„Kann eine KI lügen? Ja, das kann sie durchaus“ - Vortrag von Prof. Dr. Christian Kuhlmann über künstliche Intelligenz und maschinelles Lernen

06. May 2023 Zurück zu Aktuelles

Künstliche Intelligenz und Formen maschinellen Lernens sind keine Erfindungen des 21 Jahrhunderts. Die Geschichte der Rechenmaschinen geht bis in die Antike zurück. Die Geburtsstunde der Forschung rund um die künstliche Intelligenz im modernen Sinne hat ihren Ursprung in den 60er Jahren des 20. Jahrhunderts. Erst durch einen massiven Fortschritt in der Bereitstellung von Rechenkapazitäten vor allem durch GPUs mit Mehrkernprozessoren seit ca. 2010 sind jedoch die rasanten Fortschritte möglich gewesen, die seit einigen Monaten beispielsweise durch den Chatbot ChatGPT des Anbieters OpenAI den gesellschaftlichen Diskurs weltweit bestimmen. Dabei ist die Grundidee künstlicher Intelligenz und maschinellen Lernens anhand künstlicher Neuronen mathematisch relativ simpel zu umreißen, da die Entscheidungen, die ein einzelnes künstliches Neuron trifft, letztlich nur auf einer linearen Approximation beruhen. Die Parameter dieser Approximation werden durch Verifikation und Falsifikation der Antwortversuche der KI von Neuron zu Neuron und von Layer zu Layer innerhalb eines großen neuronalen Netzes dabei mittels Matrizenmultiplikation immer wieder neu gewichtet, so dass sich die Antworten schrittweise verbessern, also die KI schrittweise dazulernt. Nun ist die schiere Größe der mittlerweile zur Verfügung stehenden neuronalen Netze der entscheidende Faktor, denen KIs aktueller Prägung ihre Fähigkeiten verdanken. Mithilfe der zur Verfügung stehenden riesigen Rechenkapazitäten können diese Netzte nicht weniger riesige Datenmengen verarbeiten und mithilfe milliardenfacher Parameter und deren milliardenfacher Anpassung in einem immer weiter fortschreitenden Lernprozess den Leistungsstand erreichen, den wir aktuell anhand KI-generierter Texte, Bilder, Audios und Videos staunend bewundern. Gerade diese Masse mannigfach vernetzter einzelner Neuronen führt aber wie bei einem Blick in ein menschliches Gehirn dazu, dass der einzelne Entscheidungsprozesss, der konkrete Vorgang vom Input bis zum Output der KI nicht nur für den Laien wie Zauberei anmutet, sondern auch für Profis letztlich kaum mehr nachvollziehbar ist.

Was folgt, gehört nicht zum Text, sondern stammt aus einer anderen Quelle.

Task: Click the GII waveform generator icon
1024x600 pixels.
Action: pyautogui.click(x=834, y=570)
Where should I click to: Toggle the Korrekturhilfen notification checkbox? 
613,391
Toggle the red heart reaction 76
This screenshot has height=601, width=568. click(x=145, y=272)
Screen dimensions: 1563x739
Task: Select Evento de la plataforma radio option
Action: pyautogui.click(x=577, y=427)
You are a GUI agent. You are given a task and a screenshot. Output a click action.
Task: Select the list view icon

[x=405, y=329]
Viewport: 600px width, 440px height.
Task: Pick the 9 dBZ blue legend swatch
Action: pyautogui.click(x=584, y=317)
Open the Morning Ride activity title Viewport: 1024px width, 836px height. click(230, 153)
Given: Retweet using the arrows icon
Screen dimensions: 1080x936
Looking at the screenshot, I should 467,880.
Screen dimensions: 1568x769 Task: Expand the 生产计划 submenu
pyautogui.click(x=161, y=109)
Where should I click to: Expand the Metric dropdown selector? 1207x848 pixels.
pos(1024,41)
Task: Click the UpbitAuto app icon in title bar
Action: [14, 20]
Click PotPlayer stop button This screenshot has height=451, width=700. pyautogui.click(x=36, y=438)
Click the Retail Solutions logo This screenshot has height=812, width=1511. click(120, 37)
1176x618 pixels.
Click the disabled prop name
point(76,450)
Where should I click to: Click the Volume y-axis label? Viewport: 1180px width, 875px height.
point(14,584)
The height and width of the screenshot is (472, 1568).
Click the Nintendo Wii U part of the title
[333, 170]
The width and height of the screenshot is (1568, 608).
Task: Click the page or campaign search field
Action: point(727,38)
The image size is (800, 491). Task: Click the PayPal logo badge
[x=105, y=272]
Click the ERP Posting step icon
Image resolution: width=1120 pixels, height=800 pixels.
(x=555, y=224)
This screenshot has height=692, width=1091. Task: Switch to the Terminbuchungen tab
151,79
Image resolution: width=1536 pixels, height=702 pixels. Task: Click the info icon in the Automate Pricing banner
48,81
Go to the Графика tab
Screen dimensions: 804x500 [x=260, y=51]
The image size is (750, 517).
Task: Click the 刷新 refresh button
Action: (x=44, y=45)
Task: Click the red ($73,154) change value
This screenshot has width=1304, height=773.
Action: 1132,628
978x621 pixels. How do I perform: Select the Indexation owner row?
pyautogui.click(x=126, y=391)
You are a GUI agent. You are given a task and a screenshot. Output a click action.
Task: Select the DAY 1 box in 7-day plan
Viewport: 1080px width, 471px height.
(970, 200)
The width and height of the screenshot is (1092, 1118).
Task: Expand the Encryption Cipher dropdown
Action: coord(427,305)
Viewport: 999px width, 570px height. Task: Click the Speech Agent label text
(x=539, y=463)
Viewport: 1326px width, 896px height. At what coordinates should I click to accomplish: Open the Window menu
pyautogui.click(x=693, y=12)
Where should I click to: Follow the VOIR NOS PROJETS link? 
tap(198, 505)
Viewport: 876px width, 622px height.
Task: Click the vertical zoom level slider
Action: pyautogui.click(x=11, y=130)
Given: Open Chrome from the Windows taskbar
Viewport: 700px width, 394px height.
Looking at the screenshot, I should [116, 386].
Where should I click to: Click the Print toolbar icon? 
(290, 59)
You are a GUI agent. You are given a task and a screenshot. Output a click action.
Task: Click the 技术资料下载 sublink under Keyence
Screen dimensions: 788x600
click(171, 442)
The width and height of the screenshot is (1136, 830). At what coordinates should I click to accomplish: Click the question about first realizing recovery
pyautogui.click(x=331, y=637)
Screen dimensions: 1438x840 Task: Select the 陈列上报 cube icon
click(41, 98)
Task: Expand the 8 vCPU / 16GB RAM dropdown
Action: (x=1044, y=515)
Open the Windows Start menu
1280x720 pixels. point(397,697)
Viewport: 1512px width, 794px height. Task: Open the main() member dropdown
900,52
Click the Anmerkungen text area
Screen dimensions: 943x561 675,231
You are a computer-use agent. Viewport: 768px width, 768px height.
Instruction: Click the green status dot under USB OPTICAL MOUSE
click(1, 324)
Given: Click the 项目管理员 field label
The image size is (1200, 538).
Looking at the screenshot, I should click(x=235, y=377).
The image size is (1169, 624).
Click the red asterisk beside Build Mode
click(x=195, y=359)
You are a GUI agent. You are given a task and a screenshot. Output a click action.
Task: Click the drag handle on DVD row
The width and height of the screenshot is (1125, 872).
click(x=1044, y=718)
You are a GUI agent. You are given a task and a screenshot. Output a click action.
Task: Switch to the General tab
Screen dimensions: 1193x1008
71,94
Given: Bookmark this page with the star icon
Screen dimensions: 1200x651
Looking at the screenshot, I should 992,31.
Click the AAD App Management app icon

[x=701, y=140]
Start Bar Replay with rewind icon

Diese informatischen und mathematischen Grundlagen hat Prof. Dr. Christian Kuhlmann im Rahmen des Studium Generale Petrinanum am 03.05.2023 einem breitem Publikum in der Petriner Aula vorgestellt. In der lebhaft geführten Diskussion im Anschluss an den Vortrag wurde deutlich, dass die mitunter schon gespenstisch anmutenden Fähigkeiten moderner KIs dabei kein Grund zur Sorge oder gar Angst sein sollten. Wie bei jeder neuen technischen Errungenschaft, bei jeder neuen Technologie in der Geschichte der Menschheit sind wir nun aber als Gesellschaft und als einzelnes Individuum vor die Herausforderung gestellt, einen angemessen Umgang und eine angemessen kritische Haltung gegenüber dieser neuartigen Technologie auszuloten. Ethische Fragestellungen, mögliche Gefahren der Konzentration dieser Technologie in den Händen weniger privater Großkonzerne, aber auch Auswirkungen der nun erst beginnenden Durchdringung weiter Teile der Gesellschaft durch KI-Anwendungen beispielsweise auf die zukünftige Arbeitswelt waren Aspekte, denen das Publikum gemeinsam mit Dr. Kuhlmann nachspüren durfte. Man war sich am Ende des Abends einig: Dieses Thema wird uns weiter beschäftigen und ein Abend wie dieser, an dem wir mehr über die Hintergründe dieser Technologie erfahren und in den Austausch miteinander treten können, kann ein Anfang für einen gesamtgesellschaftlichen Diskurs über den zukünftigen Umgang mit Möglichkeiten und Grenzen künstlicher Intelligenz und maschinellen Lernens sein.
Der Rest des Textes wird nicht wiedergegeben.